Seriously, it is way cool watching my little friends fly right above the water , appearing as if by magic out of the darkness, to be lit from beneath by the underwater light! One night I may try actually floating in the pool to see how close they'll come!
It is very worrying that these benifical mammels are in danger, especially at a time when mosquito born disease is on the rise here in NE ( EEE is very scary!).Is there anything we human's can do to help?

Yes, I heard that report yesterday, and it made me very sad. What is happening to our beautiful ecosystem?

This isn't good! I had not heard of it, yet. How depressing. I love bats.

It would be helpful if any lurking bat-ologist could comment or explain further on this distressing news....any experts out there?

For lots of information about bats and their role in pollination and bug control check out The Bat Conservancy at batcon.org


No, I hadn't heard about this. It is very sad and scary. We too have bats that glean the garden. I hope the awful disease doesn't spread here.

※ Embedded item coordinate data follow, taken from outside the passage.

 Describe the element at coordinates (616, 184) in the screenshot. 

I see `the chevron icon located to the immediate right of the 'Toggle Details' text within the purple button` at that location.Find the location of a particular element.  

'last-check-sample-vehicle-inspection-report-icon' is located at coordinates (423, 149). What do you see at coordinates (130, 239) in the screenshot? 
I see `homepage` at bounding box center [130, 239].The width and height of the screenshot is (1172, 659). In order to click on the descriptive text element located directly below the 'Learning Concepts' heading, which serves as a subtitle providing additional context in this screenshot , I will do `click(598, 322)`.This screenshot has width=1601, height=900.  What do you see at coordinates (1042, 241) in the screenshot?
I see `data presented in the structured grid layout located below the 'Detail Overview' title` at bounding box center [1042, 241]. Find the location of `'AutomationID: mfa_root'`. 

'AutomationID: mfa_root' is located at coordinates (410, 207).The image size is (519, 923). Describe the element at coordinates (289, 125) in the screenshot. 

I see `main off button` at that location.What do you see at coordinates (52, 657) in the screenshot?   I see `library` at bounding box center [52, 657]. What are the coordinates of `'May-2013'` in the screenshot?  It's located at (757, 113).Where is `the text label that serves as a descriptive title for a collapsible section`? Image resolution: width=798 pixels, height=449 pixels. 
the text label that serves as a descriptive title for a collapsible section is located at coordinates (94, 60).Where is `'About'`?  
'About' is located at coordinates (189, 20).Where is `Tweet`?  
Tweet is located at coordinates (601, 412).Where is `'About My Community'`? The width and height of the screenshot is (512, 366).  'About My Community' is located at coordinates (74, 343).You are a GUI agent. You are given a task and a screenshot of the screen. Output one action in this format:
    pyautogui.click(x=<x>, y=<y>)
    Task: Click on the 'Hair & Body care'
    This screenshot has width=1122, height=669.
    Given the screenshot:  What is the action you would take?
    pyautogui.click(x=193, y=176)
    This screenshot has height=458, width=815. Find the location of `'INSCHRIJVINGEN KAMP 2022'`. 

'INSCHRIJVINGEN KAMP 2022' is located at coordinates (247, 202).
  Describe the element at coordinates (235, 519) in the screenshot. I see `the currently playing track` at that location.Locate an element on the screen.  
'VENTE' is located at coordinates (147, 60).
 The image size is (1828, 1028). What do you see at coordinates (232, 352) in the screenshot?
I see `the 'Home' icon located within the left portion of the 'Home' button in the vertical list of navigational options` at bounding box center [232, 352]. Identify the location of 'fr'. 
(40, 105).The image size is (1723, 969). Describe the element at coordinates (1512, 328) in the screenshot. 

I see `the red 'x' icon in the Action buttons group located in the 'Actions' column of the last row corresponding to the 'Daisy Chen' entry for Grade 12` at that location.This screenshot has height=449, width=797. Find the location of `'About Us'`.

Quote from A "Homeowner’s Guide To Northeastern Bats And Bat Problems", Penn State, College of Agricultural Sciences, Agricultural Research and Cooperative Extension. http://pubs.cas.psu.edu/FreePubs/pdfs/uh081.pdf

"Bats make good neighbors. As the only major predators of night flying insects, bats play an important role in controlling many insect pests. A single bat can consume as many as 500 insects in just one hour, or nearly 3,000 insects every night. A colony of just 100 little brown bats, the most abundant species in the Northeast, may consume more than a quarter of a million mosquitoes and other small insects each night."

A little animal - a big problem.

This just in the Boston Globe
http://www.boston.com/news/local/articles/2008/02/21/bat_sickness_reaches_mines_in_western_massachusetts/

If only Mother Nature could disease things that are a real nuisance - like the idiot drivers around here!